Possivelmente por se ter apercebido da situação de perigo que corriam e mais ainda ao ver a mulher magoada, o Armindo Medeiros dirigiu-se à sua garagem e retirou o seu carro, um Saab 9.3 de 2004, e dirigiu-se para a parte de cima da aldeia, levando consigo a Maria Leonor e a Anabela. O Armindo levava ainda posto o arnês de segurar a moto roçadora, indicando que terá saído com pressa. O casal levava no carro um cão.

Entretanto o casal José Henriques da Silva (75 anos) e Maria Helena Simões Henriques da Silva (55 anos), que viviam numa casa nesta mesma rua, mas um pouco mais abaixo, passaram igualmente pelo largo, subindo a rua a pé, tendo sido vistos por alguns moradores.

António Simões, que conhecia o José Henriques referiu-nos que ele tinha muita relutância em viajar nos carros de outras pessoas, mas tudo indica que nesta altura, juntamente com a sua esposa, terão entrado para o Saab de Armindo Medeiros.

O Hilário Carvalho não se apercebeu da saída da mulher nem deste grupo de pessoas, dado que estava nas traseiras da sua casa ocupado a protegê-la do fogo que, entretanto, tinha chegado à aldeia.

O carro seguiu pela estrada que vai da aldeia de Sarzedas do Vasco até ao cruzamento com a CM1158, que segue em direção ao IC8. Trata-se de uma estrada municipal, relativamente estreita, em subida e com algumas curvas. O seu piso é alcatroado, mas não está em bom estado de conservação. Acresce que a vegetação se desenvolve literalmente até ao alcatrão, tornado esta estrada muito pouco segura, para uma fuga com um incêndio por perto. Depois de terem percorrido cerca de 800 metros, certamente em condições muito difíceis, o carro embateu num conjunto de eucaliptos, numa curva para a direita, que o Armindo não conseguiu completar.

Todos os ocupantes saíram do carro, mas tomaram opções de sobrevivência diferentes, infelizmente sem sucesso.

A Maria Leonor e a Maria Helena permaneceram perto do carro, tendo sido encontrados na estrada a menos de dez metros da viatura com sinais de queimaduras.

O Armindo prosseguiu a pé na direção que levavam e conseguiu chegar ao cruzamento com a estrada CM1158. Tendo em conta a sua idade e a dificuldade do percurso, é notável que tenha conseguido percorrer 250 metros desde o carro até onde o seu corpo foi encontrado.

Houve familiares do Armindo que informaram que ele teria pedido por socorro.

Quatro das seis pessoas envolvidas neste acidente estavam relacionadas por parentesco com a família da Valéria Nabais. A Maria Helena Silva era irmã de Leopoldina a mãe de Valéria e a Anabela Carvalho era prima por afinidade da Valéria.

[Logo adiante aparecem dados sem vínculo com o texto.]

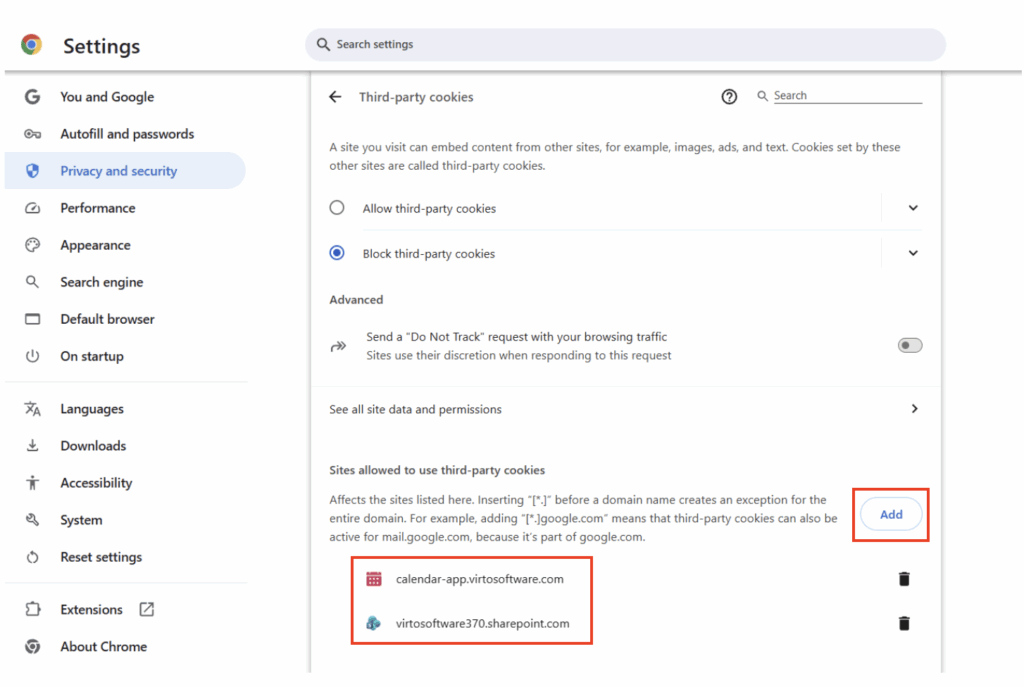This screenshot has width=1024, height=687.
Task: Open Privacy and security in the sidebar
Action: coord(118,171)
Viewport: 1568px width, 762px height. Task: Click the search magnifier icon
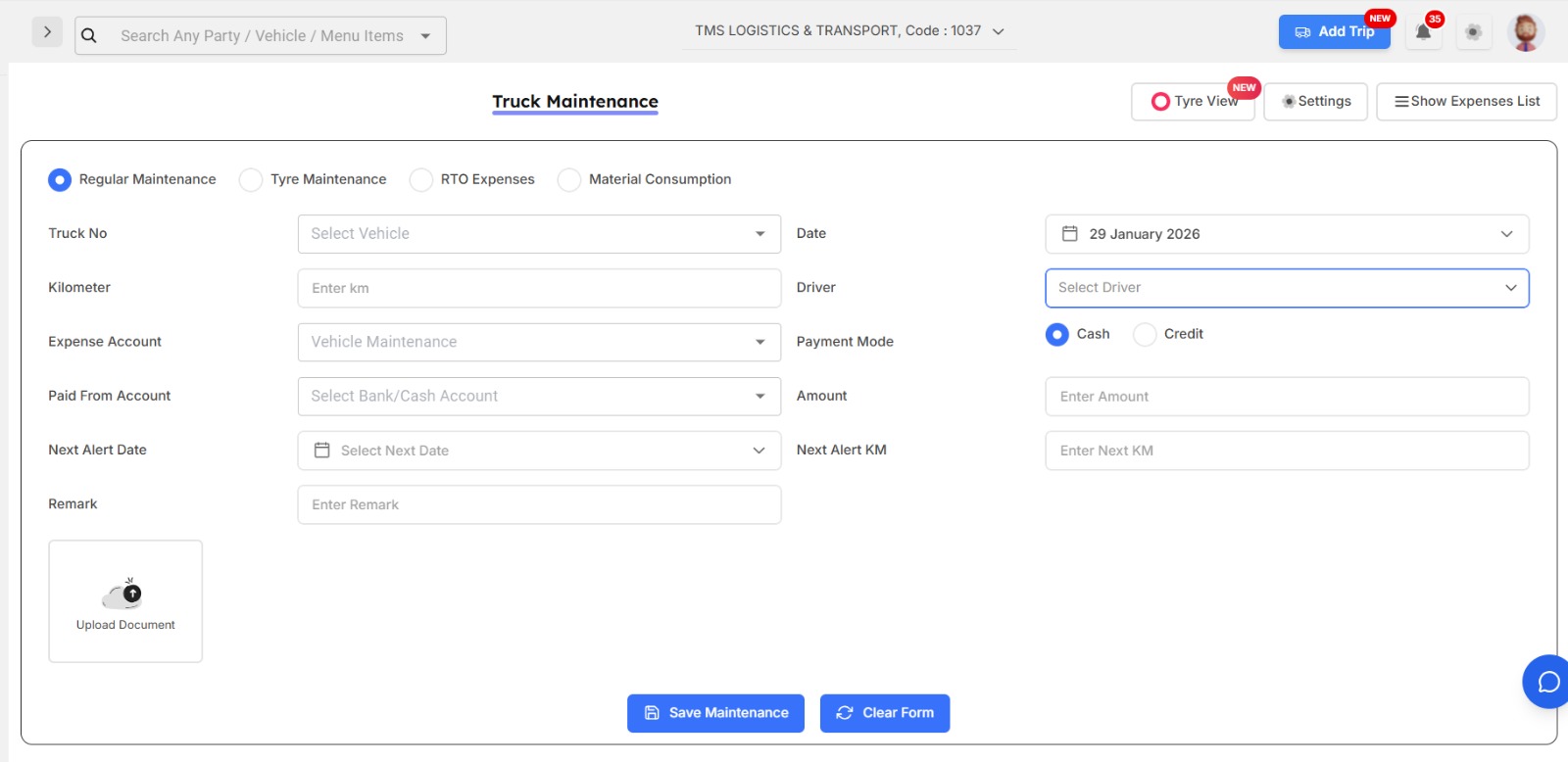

A Valéria Nabais relatou que no domingo tentaram contactar a Maria Helena Silva, e não conseguiam. Isto era estranho para a Leopoldina porque a irmã todos os dias a contactava. Souberam do sucedido na segunda-feira.

Só no dia 22 tiveram a informação da confirmação da sua tia e no dia seguinte do seu tio. Foi-lhes entregue a pequena mala que os tios levaram quando fugiram, cujo conteúdo estava intacto”.